Out-Law News 1 min. read

EU court backs Louboutin and 'hybrid' trade marks


Fashion brands will welcome a new ruling by the EU's highest court in a case involving luxury shoe manufacturer Louboutin, a specialist in trade mark law has said.

Florian Traub of Pinsent Masons, the law firm behind Out-Law.com, said the judgment of the Court of Justice of the EU (CJEU) would also be welcomed by all businesses who wish to use non-traditional marks, such as colour and position marks, to give additional protection to their products.

Louboutin owns a trade mark in the Benelux region which gives it monopoly rights over the use of a particular shade of red applied to high-heeled shoe soles. However, Van Haren Schoenen, a shoe retailer in the Netherlands, challenged whether the mark should have been registered.

The retailer claimed that Louboutin's mark represented a shape consisting of a red coloured surface. Its case was that the mark was registered in breach of a part of EU trade mark law that prohibits the registration of marks where they are simply signs which "consist exclusively of ... the shape which gives substantial value to the goods".

However, the CJEU, considering the case referred to it by the district court of The Hague, said Louboutin's colour mark does not relate to a specific shape of soles for high-heeled shoes. Central to that finding was how Louboutin had described the scope of its mark.

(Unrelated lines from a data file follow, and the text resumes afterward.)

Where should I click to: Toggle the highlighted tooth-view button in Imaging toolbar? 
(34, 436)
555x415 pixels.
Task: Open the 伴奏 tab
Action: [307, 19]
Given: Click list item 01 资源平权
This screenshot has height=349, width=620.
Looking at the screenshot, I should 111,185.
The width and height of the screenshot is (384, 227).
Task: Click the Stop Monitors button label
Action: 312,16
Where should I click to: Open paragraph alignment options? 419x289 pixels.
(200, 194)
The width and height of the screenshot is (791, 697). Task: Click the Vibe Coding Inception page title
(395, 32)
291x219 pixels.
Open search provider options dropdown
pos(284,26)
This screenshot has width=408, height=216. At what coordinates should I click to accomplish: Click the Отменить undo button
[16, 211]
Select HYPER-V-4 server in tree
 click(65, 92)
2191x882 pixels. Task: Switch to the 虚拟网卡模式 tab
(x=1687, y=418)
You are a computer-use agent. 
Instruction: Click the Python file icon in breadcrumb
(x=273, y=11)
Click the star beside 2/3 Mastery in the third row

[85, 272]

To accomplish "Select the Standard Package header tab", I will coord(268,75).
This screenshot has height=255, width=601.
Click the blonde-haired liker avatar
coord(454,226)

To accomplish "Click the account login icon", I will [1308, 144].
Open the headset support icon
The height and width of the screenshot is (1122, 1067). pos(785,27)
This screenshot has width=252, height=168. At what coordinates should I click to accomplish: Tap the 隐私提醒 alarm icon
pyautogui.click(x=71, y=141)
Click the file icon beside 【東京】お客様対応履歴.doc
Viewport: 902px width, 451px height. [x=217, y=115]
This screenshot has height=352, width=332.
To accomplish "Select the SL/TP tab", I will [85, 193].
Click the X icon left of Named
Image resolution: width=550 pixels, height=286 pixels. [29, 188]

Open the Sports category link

According to the CJEU, Louboutin "explicitly states that the contour of the shoe does not form part of the mark" and the image it used to indicate its mark – which shoes a red coloured sole on a high-heeled shoe – "is intended purely to show the positioning of the red colour covered by the registration".

The court also rejected the idea that Louboutin's mark could be regarded as consisting exclusively of a shape. It determined that "the main element" of Louboutin's mark "is a specific colour designated by an internationally recognised identification code".

"This ruling will come as a relief for Louboutin and other trade mark owners in the fashion industry and beyond which will now be able to use ‘hybrid marks’ more strategically for trade mark protection," said Traub.

"The judgment has only 28 paragraphs, which is remarkable in itself. The court may be criticised for taking a too formalistic view on the wording of the Trade Marks Directive, basically disregarding the fact that ‘hybrid marks’ somewhat sit on the fence between, in this case, shape marks and colour-per se marks," he said.

In reaching its judgment, the CJEU disregarded advice given to it by advocate general Maciej Szpunar in a non-binding opinion issued on the case earlier this year.